Not really. You are talking about wealth or net worth. They are talking about income. The article is saying that the doctors, dentists, engineers, business owners, ceo's in the 1% of INCOME every year are more likely to be married. Maybe you can say it's the rich dudes attracting the young ladies who want to marry up. Or in nicer terms, those that are good 'catches' are more likely to get locked up long term. Or it could be implying that you're more likely to get a higher paying job just due to being married.

If it said that those with high net worth are more likely to be married, then that makes more sense for the reasons you mentioned.


----------



## Jon_Snow (May 20, 2009)

My wife and I have been living on one salary, banking the other for 12 years... uh,yeah, you tend to get ahead financially doing this.

Yet another study in which common sense could have easily predicted the outcome.


----------



## RBull (Jan 20, 2013)

No surprises on this here either.


----------



## OhGreatGuru (May 24, 2009)

I found it not at all clear what income they are measuring, but I think it is "family income', whether it is a married couple; a common law couple; a single person with children, or a single person with no children. In which case it is "Duh". They're comparing combined income of couples with the income of singles; and for various sociological reasons the percentage of singles, with or without children, has increased.


----------



## Siwash (Sep 1, 2013)

I think this goes deeper than just finances…

You should read "Coming Apart" by Charles Murray if you are interested.


----------



## bgc_fan (Apr 5, 2009)

So, does that mean we don't need income splitting to help out the married couples after all? Maybe we need something for those poor disadvantaged single people. :tongue-new:


----------



## OhGreatGuru (May 24, 2009)

Income splitting was never intended to solve the problem of poor single people. It is/was intended to eliminate the injustice of two couples with the same family income having a different tax burden because one couple has two income-earners and the other has only one. It is about fairness, not resolving the problems of the poor.


----------



## peterk (May 16, 2010)

High income earners are more likely to "have it together" and therefore more likely to be marriageable. Additionally, high income people are more likely to come from high income parents, who are more likely to be married.

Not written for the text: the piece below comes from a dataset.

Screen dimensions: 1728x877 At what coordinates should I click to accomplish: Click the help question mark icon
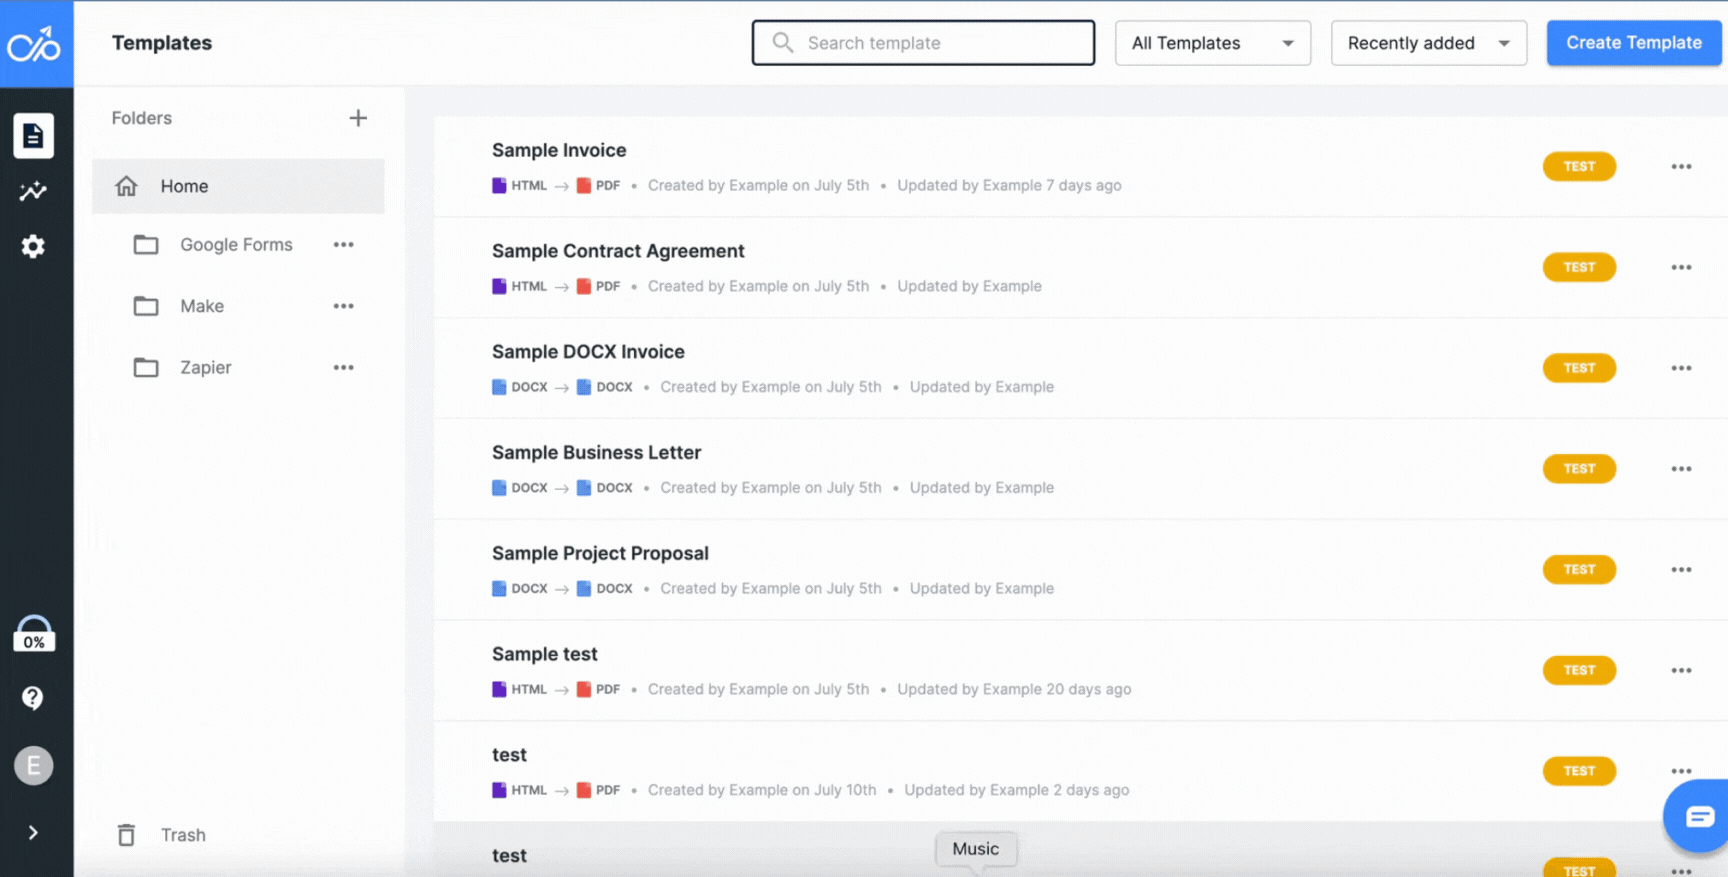(x=33, y=697)
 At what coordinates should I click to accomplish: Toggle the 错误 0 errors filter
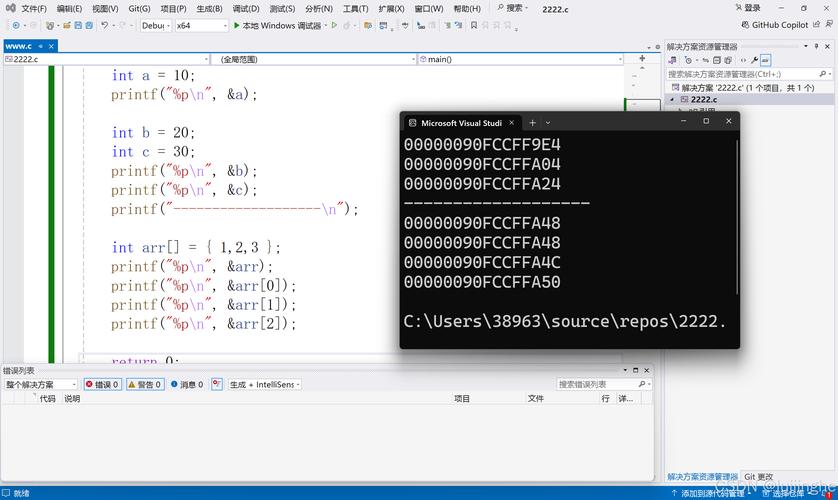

Children who grow up with married parents are more likely to get married themselves.


----------



## donald (Apr 18, 2011)

With the divorce rate at about 4 in 10 in canada on first marriages and a substantial increase in divorce rates in 2nd marriages i wonder what the rates are in the higher income bracket.
Since women mostly file i always thought the workaholic(business comes first)unfilled house wife would be higher(most of the rich have a stay at home parent,that is fact,the 2 income family is mostly middle class)
I would of thought being ''trapped'' in marriage is more likely in lower income couples because it is harder to leave and the working poor value relationships more.


----------



## Taraz (Nov 24, 2013)

Even if married people do earn more per capita, it's most likely correlation, not causation.


----------